The Malayan citizenship question has thrown into bold relief the main purpose of the MDU, which has now felt it time to go into action. Accordingly it has sponsored a Council of Joint Action to fight Federation proposals which have been drawn up without consultation with the domiciled communities.
The communal trouble that occurred in certain parts of the Union some months back were looked upon by some as inspired by those who wished to divide the country into communal units, and alienate them from the idea of a union of all Malayan peoples.

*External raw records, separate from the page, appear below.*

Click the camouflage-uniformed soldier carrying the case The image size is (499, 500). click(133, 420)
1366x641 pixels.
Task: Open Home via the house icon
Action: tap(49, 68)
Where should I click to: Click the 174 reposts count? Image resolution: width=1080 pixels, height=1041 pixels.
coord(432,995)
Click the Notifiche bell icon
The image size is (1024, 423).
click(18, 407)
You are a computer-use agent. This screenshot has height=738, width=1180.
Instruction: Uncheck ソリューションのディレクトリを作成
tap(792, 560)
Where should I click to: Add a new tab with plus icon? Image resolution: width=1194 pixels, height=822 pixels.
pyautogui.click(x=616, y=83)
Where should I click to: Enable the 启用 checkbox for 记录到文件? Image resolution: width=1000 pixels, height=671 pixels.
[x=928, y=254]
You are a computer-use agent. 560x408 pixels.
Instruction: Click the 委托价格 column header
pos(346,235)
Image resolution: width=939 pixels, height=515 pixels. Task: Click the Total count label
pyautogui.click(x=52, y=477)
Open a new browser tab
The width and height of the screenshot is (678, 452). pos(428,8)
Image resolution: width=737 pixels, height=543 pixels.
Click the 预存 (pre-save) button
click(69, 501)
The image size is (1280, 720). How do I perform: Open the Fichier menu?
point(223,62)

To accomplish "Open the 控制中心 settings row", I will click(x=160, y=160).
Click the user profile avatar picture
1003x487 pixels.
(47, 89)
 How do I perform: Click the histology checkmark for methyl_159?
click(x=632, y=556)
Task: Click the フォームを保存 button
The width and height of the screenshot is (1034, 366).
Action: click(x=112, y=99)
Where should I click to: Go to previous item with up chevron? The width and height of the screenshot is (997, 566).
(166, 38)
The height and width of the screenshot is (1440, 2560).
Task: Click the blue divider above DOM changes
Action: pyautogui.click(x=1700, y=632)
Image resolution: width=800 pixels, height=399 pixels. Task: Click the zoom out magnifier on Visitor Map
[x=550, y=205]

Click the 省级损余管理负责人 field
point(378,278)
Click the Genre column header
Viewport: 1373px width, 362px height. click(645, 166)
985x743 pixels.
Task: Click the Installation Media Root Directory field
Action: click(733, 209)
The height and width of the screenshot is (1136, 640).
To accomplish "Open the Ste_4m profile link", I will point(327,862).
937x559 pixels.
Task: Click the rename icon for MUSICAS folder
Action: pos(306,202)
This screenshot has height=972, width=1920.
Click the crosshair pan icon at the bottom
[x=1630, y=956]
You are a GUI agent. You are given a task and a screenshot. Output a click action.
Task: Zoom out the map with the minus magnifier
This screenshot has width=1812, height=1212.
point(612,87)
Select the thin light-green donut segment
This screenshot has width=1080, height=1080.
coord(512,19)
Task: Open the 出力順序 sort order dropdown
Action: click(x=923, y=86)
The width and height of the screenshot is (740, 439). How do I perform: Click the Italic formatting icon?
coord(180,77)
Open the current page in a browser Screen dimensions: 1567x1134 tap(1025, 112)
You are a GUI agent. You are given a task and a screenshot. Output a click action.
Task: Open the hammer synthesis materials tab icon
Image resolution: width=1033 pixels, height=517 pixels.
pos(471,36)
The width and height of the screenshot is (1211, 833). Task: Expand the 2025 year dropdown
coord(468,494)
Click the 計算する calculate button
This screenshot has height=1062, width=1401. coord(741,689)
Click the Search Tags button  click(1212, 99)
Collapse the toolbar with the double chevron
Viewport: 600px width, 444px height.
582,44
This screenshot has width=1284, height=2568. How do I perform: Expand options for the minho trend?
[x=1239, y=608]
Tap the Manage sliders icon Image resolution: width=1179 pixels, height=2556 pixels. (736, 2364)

At the first anniversary of the MDU, Mr. Tan Cheng Lock put his finger on the main point when he said: “We have set a movement afoot aiming at winning our freedom by making Malaya one country and one nation, with a common destiny for all its peoples animated by a spirit of brotherhood and active cooperation for mutual benefit in all spheres of life. There is no other alternative if we Malayans of all races are intent upon facing realities and securing the supreme political good of liberty and justice.”
So much political thunder was stolen by the UMNO six months ago that the Malay Nationalist Party which seceded from it, has not come into great prominence. The MNP has, however, weaned away from UMNO a large number of the latter’s followers partly because of Dato’ Onn’s appointment as Dato Mentri Besar, Johore, but largely because the authorities ignored the Malay masses when the Federation proposals were being drawn up.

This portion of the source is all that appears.